Start of Supplied data
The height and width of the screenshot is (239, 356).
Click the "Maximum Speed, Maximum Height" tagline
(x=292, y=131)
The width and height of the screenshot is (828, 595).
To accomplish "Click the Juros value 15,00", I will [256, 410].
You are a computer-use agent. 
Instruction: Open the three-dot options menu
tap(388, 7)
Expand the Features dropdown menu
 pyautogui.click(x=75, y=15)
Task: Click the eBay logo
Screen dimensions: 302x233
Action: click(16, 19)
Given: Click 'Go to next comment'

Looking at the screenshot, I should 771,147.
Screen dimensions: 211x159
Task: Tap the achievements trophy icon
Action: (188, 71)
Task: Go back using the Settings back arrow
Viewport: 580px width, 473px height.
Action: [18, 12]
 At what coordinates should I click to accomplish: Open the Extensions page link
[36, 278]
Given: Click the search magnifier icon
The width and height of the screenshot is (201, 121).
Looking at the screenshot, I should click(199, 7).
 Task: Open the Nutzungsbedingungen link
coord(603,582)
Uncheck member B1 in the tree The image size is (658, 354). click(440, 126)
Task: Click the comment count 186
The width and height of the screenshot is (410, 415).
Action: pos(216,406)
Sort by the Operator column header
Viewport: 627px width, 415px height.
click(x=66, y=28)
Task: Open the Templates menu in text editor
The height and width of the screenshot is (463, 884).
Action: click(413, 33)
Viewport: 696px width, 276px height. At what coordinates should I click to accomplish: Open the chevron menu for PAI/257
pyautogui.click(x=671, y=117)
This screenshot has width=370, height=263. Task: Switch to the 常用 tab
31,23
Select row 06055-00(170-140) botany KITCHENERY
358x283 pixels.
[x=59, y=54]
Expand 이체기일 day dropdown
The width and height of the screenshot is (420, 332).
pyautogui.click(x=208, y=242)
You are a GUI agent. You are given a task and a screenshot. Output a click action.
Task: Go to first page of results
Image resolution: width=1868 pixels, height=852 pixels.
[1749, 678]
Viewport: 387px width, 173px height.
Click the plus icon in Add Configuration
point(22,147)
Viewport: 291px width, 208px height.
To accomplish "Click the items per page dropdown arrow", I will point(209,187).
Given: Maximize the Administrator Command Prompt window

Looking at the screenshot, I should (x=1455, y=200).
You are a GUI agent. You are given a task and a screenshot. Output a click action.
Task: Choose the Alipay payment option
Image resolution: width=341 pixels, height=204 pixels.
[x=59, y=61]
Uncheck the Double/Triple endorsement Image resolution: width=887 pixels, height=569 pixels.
End of Supplied data
Action item — Provide an exact transcription of every entry above.

Solution to this problem —
The height and width of the screenshot is (239, 356).
Click the "Maximum Speed, Maximum Height" tagline
(x=292, y=131)
The width and height of the screenshot is (828, 595).
To accomplish "Click the Juros value 15,00", I will [256, 410].
You are a computer-use agent. 
Instruction: Open the three-dot options menu
tap(388, 7)
Expand the Features dropdown menu
 pyautogui.click(x=75, y=15)
Task: Click the eBay logo
Screen dimensions: 302x233
Action: click(16, 19)
Given: Click 'Go to next comment'

Looking at the screenshot, I should 771,147.
Screen dimensions: 211x159
Task: Tap the achievements trophy icon
Action: (188, 71)
Task: Go back using the Settings back arrow
Viewport: 580px width, 473px height.
Action: [18, 12]
 At what coordinates should I click to accomplish: Open the Extensions page link
[36, 278]
Given: Click the search magnifier icon
The width and height of the screenshot is (201, 121).
Looking at the screenshot, I should click(199, 7).
 Task: Open the Nutzungsbedingungen link
coord(603,582)
Uncheck member B1 in the tree The image size is (658, 354). click(440, 126)
Task: Click the comment count 186
The width and height of the screenshot is (410, 415).
Action: pos(216,406)
Sort by the Operator column header
Viewport: 627px width, 415px height.
click(x=66, y=28)
Task: Open the Templates menu in text editor
The height and width of the screenshot is (463, 884).
Action: click(413, 33)
Viewport: 696px width, 276px height. At what coordinates should I click to accomplish: Open the chevron menu for PAI/257
pyautogui.click(x=671, y=117)
This screenshot has width=370, height=263. Task: Switch to the 常用 tab
31,23
Select row 06055-00(170-140) botany KITCHENERY
358x283 pixels.
[x=59, y=54]
Expand 이체기일 day dropdown
The width and height of the screenshot is (420, 332).
pyautogui.click(x=208, y=242)
You are a GUI agent. You are given a task and a screenshot. Output a click action.
Task: Go to first page of results
Image resolution: width=1868 pixels, height=852 pixels.
[1749, 678]
Viewport: 387px width, 173px height.
Click the plus icon in Add Configuration
point(22,147)
Viewport: 291px width, 208px height.
To accomplish "Click the items per page dropdown arrow", I will point(209,187).
Given: Maximize the Administrator Command Prompt window

Looking at the screenshot, I should (x=1455, y=200).
You are a GUI agent. You are given a task and a screenshot. Output a click action.
Task: Choose the Alipay payment option
Image resolution: width=341 pixels, height=204 pixels.
[x=59, y=61]
Uncheck the Double/Triple endorsement Image resolution: width=887 pixels, height=569 pixels.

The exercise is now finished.